◆ **Text extract**:
Bug 200921 – charset override command for MailDisplay

After an evaluation, GNOME has moved from Bugzilla to GitLab. Learn more about GitLab.
No new issues can be reported in GNOME Bugzilla anymore.
To report an issue in a GNOME project, go to GNOME GitLab.
Do not go to GNOME Gitlab for: Bluefish, Doxygen, GnuCash, GStreamer, java-gnome, LDTP, NetworkManager, Tomboy.

Bug 200921 - charset override command for MailDisplay


Summary:	charset override command for MailDisplay


Status:	RESOLVED FIXED

Product:	evolution
Classification:	Applications
Component:	Mailer
Version:	unspecified
Hardware:	Other All

Importance:	Normal major
Target Milestone:	---
Assigned To:	Jeffrey Stedfast
QA Contact:	Evolution QA team

URL:
Whiteboard:	evolution[MIME]

Duplicates:	206448 208474 209759 (view as bug list)
Depends on:	202933
Blocks:

Reported:	2000-11-29 14:59 UTC by Dan Winship
Modified:	2013-09-10 13:59 UTC

See Also:
GNOME target:	---
GNOME version:	---

Description Dan Winship 2000-11-29 14:59:20 UTC

Apparently some mailers send text with explicit, but incorrect, charset
encodings.
http://lists.helixcode.com/archives/public/evolution-hackers/2000-November/001060.html

Also, we currently have no way to correctly display text sent
with no charset encoding where the real encoding is not iso-8859-1.

So, we want some sort of command to try an alternate encoding.

Emacs appears to have some ability to automagically detect the encoding of
a buffer, although it's not 100% reliable (it can't distinguish iso-8859-1
from iso-8859-2 for instance). We might want to look into that.

Comment 1 Not Zed 2001-07-17 01:36:51 UTC

Ok, I see 3 major scenarios with this:

1. the charset specified exists, we convert it to utf8 inside the
message.  When the user asks for a different charset, we convert it
from utf8 back to the charset specified in the message, then we
convert from that, saying its the user's charset, back to utf8, for
display.
2. the charset specified doesn't exist or we dont know about it.  In
this case we'll have the raw charset stored in the message, we just
convert that to utf8 using the charset the user asks for.

◆ **Data listing**:

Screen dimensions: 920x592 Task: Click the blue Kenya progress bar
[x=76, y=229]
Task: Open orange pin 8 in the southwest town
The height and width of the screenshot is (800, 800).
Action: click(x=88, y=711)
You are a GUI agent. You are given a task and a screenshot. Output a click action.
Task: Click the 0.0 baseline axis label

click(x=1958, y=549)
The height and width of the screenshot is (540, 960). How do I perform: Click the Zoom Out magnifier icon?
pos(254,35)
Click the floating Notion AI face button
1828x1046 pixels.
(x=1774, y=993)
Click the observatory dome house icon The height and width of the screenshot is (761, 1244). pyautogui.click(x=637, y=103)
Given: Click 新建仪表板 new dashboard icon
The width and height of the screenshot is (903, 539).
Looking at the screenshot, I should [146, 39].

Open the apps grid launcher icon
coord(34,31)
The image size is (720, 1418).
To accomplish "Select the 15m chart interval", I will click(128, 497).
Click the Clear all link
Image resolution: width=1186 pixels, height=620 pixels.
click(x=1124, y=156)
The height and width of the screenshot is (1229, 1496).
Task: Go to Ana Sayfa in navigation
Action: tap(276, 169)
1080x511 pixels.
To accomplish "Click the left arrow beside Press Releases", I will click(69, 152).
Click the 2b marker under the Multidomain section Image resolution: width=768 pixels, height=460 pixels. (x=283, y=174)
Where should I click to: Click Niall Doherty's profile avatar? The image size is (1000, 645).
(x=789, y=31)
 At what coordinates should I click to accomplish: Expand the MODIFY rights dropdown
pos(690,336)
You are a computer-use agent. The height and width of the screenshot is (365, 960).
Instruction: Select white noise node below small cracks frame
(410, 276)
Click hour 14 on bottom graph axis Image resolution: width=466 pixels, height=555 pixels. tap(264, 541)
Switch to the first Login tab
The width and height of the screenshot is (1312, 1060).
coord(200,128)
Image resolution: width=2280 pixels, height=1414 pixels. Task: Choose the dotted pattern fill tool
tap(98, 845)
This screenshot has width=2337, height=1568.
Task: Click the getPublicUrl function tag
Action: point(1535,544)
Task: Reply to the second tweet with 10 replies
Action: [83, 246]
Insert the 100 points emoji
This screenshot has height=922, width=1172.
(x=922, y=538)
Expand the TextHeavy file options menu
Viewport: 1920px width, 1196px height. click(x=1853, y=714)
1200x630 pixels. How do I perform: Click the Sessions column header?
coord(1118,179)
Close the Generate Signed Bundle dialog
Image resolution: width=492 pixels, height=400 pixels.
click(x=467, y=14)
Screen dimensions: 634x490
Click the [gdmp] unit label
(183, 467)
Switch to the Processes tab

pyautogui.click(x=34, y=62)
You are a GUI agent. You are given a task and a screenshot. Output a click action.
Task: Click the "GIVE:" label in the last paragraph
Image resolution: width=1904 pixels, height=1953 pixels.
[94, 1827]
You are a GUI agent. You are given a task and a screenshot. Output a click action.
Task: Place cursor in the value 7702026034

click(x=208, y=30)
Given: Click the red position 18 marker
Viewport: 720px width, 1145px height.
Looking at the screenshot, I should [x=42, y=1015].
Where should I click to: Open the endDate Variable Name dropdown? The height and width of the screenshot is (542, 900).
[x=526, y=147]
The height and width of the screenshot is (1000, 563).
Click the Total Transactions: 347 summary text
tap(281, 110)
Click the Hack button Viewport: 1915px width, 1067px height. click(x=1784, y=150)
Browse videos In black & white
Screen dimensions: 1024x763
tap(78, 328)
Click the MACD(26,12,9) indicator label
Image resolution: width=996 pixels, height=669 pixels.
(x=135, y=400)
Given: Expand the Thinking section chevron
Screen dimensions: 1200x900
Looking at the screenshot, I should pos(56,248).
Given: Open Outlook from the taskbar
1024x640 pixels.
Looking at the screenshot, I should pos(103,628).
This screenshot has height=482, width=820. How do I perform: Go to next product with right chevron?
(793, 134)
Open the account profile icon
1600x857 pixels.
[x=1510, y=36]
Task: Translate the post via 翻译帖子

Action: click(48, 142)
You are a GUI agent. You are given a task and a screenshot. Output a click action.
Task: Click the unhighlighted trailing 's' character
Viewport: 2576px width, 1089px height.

◆ **Tasks**:
• 1. From the bug report, extract the passage that begins at the words "Apparently some mailers" and stops after the words "look into that.".
• 2. Copy the rows from the line that has "Switch to the first Login tab" through the line that has "coord(200,128)", with both of those lines included.
The bug report and the rows have no connection to each other.

◆ **Exercise answers**:
• 1.
Apparently some mailers send text with explicit, but incorrect, charset
encodings.
http://lists.helixcode.com/archives/public/evolution-hackers/2000-November/001060.html

Also, we currently have no way to correctly display text sent
with no charset encoding where the real encoding is not iso-8859-1.

So, we want some sort of command to try an alternate encoding.

Emacs appears to have some ability to automagically detect the encoding of
a buffer, although it's not 100% reliable (it can't distinguish iso-8859-1
from iso-8859-2 for instance). We might want to look into that.

• 2.
Switch to the first Login tab
The width and height of the screenshot is (1312, 1060).
coord(200,128)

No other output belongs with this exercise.